### INSTRUCTIONS FOR THE TASK
Only the lines from the one containing "Italia (38, 2457)" through the one containing "Gorras de verano (127, 1824)" should be printed, exactly as they appear below, with both ends included.

*** Opening of ENTRIES SHOWN ***

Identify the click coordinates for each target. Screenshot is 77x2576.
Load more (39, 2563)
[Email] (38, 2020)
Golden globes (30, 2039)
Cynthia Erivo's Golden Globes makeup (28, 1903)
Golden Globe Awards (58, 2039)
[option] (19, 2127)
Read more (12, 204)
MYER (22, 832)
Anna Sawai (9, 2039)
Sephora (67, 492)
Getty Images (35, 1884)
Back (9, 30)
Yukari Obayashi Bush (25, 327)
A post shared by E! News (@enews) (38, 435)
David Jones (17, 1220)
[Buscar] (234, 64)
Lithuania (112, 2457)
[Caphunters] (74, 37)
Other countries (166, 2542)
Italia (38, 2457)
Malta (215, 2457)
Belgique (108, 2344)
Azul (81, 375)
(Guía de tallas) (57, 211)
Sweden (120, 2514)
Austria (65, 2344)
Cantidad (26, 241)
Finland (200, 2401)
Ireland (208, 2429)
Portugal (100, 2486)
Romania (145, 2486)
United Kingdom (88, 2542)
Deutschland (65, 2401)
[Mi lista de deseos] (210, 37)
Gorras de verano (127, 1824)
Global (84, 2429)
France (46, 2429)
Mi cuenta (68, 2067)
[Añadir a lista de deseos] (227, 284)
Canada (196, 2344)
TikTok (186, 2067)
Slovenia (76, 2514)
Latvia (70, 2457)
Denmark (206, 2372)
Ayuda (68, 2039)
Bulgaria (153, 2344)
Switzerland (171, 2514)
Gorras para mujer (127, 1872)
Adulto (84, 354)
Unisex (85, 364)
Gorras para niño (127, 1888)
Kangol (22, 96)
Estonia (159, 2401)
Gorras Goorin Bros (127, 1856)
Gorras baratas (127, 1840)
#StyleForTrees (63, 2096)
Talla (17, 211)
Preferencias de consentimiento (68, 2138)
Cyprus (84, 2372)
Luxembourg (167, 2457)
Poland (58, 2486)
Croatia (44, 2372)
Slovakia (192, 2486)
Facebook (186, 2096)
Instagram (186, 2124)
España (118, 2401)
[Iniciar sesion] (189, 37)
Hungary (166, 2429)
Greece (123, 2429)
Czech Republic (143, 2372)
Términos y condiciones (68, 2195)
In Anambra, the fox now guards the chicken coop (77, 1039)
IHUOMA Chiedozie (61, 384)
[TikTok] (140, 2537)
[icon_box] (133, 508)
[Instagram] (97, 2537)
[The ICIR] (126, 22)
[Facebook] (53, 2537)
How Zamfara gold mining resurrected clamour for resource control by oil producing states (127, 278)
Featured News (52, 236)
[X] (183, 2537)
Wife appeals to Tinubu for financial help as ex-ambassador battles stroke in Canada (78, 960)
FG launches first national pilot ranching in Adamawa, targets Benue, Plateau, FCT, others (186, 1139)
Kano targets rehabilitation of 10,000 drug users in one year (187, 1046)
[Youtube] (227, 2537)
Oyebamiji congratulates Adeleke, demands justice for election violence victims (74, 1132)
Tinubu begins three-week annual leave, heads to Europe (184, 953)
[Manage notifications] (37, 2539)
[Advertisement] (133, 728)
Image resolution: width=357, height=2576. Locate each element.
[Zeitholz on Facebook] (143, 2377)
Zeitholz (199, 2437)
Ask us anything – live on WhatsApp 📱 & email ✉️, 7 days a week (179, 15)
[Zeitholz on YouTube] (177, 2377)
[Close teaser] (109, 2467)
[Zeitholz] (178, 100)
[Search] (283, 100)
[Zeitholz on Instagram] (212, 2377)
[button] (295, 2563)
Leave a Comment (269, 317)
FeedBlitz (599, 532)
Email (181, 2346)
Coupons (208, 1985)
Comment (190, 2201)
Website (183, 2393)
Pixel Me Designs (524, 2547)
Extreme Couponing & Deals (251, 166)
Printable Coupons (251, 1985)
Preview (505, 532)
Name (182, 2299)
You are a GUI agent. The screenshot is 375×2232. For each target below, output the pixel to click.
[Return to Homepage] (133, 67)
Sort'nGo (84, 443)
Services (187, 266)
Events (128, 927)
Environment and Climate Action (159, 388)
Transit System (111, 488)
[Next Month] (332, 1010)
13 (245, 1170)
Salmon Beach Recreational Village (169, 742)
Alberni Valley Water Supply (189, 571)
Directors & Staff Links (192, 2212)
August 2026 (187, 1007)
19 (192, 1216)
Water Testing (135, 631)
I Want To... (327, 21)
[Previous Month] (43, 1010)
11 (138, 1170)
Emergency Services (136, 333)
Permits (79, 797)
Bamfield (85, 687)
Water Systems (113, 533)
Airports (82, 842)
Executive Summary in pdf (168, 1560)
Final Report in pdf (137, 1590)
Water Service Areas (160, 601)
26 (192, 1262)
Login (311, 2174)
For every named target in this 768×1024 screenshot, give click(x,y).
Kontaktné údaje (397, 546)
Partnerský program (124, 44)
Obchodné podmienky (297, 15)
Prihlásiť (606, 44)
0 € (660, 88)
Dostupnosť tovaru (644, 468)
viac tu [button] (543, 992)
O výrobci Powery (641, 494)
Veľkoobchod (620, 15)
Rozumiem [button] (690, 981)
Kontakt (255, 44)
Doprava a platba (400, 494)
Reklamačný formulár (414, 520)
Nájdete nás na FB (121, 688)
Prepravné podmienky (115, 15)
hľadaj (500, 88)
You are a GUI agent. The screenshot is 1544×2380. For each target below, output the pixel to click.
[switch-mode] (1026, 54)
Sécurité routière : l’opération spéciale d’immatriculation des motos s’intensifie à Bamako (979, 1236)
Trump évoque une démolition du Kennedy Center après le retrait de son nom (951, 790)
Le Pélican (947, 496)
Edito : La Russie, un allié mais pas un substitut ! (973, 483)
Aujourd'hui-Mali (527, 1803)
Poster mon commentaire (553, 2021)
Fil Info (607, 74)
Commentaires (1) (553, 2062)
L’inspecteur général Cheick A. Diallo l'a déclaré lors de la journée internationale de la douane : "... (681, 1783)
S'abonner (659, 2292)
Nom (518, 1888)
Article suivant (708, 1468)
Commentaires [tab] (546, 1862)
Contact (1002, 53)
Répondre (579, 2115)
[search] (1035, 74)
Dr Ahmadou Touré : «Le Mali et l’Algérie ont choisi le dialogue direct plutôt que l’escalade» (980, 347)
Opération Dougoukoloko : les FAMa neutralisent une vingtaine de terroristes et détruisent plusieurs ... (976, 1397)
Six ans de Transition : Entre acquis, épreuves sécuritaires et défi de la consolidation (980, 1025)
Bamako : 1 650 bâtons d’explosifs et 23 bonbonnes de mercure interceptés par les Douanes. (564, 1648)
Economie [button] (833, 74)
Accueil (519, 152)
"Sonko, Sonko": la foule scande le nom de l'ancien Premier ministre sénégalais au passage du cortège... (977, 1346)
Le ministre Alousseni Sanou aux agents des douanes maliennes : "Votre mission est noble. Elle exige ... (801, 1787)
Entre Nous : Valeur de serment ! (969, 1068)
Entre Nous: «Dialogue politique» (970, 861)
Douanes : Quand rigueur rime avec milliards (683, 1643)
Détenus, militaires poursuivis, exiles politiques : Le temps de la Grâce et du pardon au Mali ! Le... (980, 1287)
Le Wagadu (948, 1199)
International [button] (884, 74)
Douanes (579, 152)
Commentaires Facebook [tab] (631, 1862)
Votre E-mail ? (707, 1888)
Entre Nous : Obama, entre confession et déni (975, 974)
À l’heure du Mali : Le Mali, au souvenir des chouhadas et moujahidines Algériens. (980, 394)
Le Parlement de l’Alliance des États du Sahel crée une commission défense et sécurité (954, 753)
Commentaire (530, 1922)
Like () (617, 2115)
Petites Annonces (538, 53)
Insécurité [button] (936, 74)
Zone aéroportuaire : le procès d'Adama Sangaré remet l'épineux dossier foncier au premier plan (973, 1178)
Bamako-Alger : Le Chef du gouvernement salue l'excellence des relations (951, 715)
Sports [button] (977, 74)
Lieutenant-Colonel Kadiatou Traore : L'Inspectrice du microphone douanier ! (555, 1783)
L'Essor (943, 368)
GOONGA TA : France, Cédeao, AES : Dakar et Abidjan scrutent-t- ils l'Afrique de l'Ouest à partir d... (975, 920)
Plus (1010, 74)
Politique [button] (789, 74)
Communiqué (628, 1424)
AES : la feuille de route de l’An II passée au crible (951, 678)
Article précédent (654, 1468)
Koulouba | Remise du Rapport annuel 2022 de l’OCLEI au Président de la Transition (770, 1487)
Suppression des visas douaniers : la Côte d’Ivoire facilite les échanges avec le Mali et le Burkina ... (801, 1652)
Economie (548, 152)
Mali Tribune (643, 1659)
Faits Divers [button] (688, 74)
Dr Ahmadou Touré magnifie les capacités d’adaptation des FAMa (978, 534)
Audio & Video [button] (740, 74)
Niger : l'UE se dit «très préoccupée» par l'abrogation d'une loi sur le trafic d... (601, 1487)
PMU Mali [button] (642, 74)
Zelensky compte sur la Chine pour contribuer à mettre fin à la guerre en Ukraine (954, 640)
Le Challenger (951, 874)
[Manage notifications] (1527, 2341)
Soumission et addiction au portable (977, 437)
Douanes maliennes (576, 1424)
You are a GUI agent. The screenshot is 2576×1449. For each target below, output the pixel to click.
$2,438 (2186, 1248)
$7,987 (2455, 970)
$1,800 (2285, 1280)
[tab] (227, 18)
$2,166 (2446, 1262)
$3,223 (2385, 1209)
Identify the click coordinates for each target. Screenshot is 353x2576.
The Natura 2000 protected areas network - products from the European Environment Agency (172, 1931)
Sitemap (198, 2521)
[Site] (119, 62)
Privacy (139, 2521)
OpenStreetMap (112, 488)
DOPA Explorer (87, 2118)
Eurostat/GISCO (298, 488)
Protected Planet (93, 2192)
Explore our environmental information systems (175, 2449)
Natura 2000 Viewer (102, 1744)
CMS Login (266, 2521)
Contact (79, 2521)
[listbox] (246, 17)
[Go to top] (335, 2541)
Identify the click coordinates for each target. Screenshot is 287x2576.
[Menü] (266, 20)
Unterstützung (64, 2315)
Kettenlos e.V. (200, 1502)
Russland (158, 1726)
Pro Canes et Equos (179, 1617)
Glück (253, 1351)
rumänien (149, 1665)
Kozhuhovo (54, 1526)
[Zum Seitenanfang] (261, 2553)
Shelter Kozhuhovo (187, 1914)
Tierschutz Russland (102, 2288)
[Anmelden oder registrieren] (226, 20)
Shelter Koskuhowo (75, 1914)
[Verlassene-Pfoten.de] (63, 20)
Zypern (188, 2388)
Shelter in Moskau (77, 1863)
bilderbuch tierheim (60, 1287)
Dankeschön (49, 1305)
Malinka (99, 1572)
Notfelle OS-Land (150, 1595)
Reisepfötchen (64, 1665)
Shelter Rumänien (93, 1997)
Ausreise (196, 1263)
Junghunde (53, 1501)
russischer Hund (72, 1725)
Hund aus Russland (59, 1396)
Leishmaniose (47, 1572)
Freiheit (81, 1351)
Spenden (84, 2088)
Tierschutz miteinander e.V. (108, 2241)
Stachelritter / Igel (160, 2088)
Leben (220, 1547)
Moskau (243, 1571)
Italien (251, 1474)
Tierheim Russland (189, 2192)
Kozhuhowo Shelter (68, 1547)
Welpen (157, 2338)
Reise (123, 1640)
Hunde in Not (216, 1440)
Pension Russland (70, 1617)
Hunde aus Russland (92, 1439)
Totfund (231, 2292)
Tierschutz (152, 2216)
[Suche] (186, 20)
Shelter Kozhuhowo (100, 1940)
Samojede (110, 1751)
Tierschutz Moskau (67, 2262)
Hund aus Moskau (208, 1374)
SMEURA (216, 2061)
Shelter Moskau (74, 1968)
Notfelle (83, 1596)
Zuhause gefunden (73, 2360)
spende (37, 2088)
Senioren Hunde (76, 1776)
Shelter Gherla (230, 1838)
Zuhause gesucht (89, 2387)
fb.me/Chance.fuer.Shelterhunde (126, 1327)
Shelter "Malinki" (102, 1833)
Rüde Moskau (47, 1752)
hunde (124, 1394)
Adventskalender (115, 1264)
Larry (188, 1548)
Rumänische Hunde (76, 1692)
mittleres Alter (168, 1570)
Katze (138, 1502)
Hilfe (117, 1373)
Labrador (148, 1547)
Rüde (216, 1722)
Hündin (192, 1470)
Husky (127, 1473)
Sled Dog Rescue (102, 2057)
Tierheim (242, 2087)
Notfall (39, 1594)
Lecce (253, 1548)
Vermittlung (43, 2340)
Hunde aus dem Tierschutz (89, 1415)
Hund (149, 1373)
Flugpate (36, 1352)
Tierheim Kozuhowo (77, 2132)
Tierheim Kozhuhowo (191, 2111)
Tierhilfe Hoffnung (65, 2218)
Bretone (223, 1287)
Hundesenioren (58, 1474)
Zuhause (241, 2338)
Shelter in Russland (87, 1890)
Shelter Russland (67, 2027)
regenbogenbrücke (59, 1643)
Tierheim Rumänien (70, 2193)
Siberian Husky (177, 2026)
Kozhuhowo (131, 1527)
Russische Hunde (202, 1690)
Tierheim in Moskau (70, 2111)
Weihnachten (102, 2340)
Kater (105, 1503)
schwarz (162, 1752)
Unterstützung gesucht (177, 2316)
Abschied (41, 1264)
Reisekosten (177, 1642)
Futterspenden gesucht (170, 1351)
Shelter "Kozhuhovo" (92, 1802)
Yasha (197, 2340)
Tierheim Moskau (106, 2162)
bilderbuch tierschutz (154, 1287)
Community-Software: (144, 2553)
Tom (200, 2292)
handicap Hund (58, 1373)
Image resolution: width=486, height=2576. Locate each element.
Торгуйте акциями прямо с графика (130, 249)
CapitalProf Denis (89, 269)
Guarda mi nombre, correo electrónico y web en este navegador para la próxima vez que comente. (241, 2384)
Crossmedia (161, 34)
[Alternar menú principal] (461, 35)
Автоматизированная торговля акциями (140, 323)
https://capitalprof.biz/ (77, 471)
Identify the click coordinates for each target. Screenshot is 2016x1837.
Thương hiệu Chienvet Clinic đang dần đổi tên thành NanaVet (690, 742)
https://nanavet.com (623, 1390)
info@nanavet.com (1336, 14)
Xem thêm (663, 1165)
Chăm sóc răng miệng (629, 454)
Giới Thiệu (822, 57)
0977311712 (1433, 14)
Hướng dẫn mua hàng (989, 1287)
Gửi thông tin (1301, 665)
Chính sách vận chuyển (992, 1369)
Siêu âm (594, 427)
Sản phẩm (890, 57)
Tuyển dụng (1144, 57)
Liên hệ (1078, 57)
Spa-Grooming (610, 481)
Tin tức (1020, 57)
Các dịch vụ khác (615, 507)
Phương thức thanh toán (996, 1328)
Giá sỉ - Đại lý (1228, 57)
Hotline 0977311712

*** Close of ENTRIES SHOWN ***

### EXERCISE RESULT
Italia (38, 2457)
Malta (215, 2457)
Belgique (108, 2344)
Azul (81, 375)
(Guía de tallas) (57, 211)
Sweden (120, 2514)
Austria (65, 2344)
Cantidad (26, 241)
Finland (200, 2401)
Ireland (208, 2429)
Portugal (100, 2486)
Romania (145, 2486)
United Kingdom (88, 2542)
Deutschland (65, 2401)
[Mi lista de deseos] (210, 37)
Gorras de verano (127, 1824)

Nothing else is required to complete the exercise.